[Extracted material]
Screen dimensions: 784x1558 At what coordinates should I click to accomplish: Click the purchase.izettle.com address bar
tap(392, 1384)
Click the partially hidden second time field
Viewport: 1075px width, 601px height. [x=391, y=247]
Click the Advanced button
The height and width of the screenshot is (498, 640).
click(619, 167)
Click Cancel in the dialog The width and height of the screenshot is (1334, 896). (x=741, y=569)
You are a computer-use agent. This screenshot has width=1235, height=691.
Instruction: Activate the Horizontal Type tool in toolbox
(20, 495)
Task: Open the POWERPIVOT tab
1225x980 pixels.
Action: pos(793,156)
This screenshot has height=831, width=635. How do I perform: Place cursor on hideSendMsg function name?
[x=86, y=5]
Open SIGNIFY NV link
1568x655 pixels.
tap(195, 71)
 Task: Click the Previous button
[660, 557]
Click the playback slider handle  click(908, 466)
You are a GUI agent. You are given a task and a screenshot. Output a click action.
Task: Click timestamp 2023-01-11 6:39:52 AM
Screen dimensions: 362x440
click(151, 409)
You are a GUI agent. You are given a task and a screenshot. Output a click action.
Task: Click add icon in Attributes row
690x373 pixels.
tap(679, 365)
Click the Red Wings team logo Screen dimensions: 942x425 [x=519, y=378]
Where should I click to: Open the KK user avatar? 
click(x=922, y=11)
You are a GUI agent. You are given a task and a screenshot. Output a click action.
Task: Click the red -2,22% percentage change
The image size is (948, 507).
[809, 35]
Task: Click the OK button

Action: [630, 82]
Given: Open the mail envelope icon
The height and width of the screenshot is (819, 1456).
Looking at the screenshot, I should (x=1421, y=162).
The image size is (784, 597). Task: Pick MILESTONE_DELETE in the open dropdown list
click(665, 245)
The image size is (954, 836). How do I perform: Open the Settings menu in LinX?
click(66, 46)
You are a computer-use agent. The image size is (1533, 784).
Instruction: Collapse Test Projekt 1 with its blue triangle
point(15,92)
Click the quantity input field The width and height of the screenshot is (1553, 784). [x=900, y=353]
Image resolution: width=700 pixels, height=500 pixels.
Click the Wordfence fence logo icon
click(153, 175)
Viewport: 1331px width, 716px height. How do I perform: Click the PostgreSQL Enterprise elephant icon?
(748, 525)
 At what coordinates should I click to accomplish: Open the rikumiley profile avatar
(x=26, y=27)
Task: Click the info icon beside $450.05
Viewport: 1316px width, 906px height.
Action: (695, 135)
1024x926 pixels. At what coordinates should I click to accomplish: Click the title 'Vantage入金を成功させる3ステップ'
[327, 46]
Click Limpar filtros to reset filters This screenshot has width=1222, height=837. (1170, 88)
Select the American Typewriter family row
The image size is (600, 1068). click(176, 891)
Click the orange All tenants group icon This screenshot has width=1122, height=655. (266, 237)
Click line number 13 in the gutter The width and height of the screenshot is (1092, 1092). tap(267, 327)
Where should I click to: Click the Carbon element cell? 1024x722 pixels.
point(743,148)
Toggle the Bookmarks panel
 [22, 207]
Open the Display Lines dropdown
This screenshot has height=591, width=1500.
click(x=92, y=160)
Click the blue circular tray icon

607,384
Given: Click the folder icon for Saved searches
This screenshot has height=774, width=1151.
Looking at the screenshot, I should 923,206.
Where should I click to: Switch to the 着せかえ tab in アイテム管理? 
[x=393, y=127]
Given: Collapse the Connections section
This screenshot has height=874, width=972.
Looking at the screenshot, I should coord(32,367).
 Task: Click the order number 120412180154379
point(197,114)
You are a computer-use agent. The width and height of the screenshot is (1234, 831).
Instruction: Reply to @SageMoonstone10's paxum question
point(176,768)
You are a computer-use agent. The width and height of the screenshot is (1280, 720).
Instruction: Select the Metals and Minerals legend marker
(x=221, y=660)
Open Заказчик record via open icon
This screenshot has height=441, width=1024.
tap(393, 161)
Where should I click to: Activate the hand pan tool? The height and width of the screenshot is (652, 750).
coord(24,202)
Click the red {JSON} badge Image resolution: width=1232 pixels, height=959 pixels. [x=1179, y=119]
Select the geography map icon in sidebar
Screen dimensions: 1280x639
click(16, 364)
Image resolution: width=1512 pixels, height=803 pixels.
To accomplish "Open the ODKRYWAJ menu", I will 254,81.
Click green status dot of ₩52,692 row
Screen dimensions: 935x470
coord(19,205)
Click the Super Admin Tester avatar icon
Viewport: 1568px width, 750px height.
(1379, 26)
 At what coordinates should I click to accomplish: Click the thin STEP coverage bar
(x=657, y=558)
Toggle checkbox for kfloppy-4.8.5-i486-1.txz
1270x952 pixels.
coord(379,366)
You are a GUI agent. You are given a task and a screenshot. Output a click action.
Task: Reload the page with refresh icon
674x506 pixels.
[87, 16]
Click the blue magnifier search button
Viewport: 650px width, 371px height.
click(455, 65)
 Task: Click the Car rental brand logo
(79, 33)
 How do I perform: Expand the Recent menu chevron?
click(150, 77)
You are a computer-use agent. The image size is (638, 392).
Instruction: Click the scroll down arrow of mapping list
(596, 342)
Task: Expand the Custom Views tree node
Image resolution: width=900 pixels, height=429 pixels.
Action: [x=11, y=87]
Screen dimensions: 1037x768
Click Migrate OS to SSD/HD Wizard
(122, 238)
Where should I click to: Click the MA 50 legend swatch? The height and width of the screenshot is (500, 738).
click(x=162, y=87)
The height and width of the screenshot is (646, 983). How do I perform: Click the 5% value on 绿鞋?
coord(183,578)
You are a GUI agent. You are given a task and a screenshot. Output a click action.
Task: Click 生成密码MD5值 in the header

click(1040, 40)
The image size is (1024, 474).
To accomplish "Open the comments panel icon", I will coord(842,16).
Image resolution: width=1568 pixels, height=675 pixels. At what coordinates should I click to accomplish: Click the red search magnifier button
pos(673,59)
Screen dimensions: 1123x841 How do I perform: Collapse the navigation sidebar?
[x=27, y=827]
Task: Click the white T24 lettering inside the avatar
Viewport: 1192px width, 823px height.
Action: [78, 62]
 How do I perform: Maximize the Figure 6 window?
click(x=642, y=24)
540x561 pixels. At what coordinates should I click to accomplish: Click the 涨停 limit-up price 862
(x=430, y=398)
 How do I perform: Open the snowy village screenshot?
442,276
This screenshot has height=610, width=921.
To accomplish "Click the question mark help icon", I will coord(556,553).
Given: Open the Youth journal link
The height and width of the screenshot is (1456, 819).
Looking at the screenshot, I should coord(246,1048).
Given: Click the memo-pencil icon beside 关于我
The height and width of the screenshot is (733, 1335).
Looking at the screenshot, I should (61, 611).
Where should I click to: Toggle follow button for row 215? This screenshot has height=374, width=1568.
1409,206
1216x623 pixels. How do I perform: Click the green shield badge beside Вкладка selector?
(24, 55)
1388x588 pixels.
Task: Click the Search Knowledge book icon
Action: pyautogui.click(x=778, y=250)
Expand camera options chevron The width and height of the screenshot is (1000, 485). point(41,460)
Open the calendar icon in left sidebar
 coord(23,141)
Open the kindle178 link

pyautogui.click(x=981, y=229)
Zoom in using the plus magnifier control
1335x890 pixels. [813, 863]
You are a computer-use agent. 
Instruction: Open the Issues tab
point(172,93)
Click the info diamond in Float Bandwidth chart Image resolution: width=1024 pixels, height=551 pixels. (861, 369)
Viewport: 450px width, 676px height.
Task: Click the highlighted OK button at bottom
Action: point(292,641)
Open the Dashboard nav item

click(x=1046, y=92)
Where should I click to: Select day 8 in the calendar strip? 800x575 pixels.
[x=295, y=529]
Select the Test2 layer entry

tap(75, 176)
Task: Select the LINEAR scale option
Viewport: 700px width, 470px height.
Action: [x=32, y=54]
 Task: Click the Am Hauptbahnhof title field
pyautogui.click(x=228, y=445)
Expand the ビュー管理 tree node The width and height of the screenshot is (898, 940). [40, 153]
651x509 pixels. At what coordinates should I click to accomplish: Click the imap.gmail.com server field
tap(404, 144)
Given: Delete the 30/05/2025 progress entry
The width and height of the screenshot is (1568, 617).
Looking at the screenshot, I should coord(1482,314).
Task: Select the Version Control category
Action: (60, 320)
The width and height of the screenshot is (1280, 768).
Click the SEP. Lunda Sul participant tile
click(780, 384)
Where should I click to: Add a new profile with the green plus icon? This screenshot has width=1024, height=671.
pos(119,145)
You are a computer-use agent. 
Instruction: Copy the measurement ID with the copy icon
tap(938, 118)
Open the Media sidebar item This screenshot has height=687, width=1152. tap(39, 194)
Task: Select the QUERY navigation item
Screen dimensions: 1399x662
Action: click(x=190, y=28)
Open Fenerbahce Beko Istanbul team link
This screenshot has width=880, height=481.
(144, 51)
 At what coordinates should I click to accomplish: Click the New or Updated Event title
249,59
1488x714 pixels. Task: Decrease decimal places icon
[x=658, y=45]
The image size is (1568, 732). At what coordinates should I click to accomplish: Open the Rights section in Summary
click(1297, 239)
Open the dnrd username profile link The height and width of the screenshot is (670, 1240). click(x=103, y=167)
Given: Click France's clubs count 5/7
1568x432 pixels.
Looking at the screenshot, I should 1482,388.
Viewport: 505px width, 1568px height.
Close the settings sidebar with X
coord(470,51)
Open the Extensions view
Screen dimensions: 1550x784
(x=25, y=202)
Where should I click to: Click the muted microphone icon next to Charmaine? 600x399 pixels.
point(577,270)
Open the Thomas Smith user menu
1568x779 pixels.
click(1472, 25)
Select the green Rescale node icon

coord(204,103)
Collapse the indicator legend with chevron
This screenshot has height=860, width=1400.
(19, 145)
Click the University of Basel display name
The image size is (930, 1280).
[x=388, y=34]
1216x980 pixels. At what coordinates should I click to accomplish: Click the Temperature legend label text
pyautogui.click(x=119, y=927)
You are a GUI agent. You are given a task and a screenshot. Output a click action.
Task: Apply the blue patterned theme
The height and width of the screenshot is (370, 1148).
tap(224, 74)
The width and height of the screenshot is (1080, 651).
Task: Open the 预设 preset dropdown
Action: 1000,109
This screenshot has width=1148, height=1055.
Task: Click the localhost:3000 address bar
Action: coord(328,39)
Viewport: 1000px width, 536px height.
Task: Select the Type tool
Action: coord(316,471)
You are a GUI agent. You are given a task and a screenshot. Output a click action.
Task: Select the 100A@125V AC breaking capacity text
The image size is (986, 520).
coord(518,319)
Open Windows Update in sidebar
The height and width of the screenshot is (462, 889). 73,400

[Directions]
As listed above, the lines from the line with "Click the Red Wings" to the line with "Given: Click the folder" are to be echoed exactly, with both ends included and nothing added.

[Your solution]
Click the Red Wings team logo Screen dimensions: 942x425 [x=519, y=378]
Where should I click to: Open the KK user avatar? 
click(x=922, y=11)
You are a GUI agent. You are given a task and a screenshot. Output a click action.
Task: Click the red -2,22% percentage change
The image size is (948, 507).
[809, 35]
Task: Click the OK button

Action: [630, 82]
Given: Open the mail envelope icon
The height and width of the screenshot is (819, 1456).
Looking at the screenshot, I should (x=1421, y=162).
The image size is (784, 597). Task: Pick MILESTONE_DELETE in the open dropdown list
click(665, 245)
The image size is (954, 836). How do I perform: Open the Settings menu in LinX?
click(66, 46)
You are a computer-use agent. The image size is (1533, 784).
Instruction: Collapse Test Projekt 1 with its blue triangle
point(15,92)
Click the quantity input field The width and height of the screenshot is (1553, 784). [x=900, y=353]
Image resolution: width=700 pixels, height=500 pixels.
Click the Wordfence fence logo icon
click(153, 175)
Viewport: 1331px width, 716px height. How do I perform: Click the PostgreSQL Enterprise elephant icon?
(748, 525)
 At what coordinates should I click to accomplish: Open the rikumiley profile avatar
(x=26, y=27)
Task: Click the info icon beside $450.05
Viewport: 1316px width, 906px height.
Action: (695, 135)
1024x926 pixels. At what coordinates should I click to accomplish: Click the title 'Vantage入金を成功させる3ステップ'
[327, 46]
Click Limpar filtros to reset filters This screenshot has width=1222, height=837. (1170, 88)
Select the American Typewriter family row
The image size is (600, 1068). click(176, 891)
Click the orange All tenants group icon This screenshot has width=1122, height=655. (266, 237)
Click line number 13 in the gutter The width and height of the screenshot is (1092, 1092). tap(267, 327)
Where should I click to: Click the Carbon element cell? 1024x722 pixels.
point(743,148)
Toggle the Bookmarks panel
 [22, 207]
Open the Display Lines dropdown
This screenshot has height=591, width=1500.
click(x=92, y=160)
Click the blue circular tray icon

607,384
Given: Click the folder icon for Saved searches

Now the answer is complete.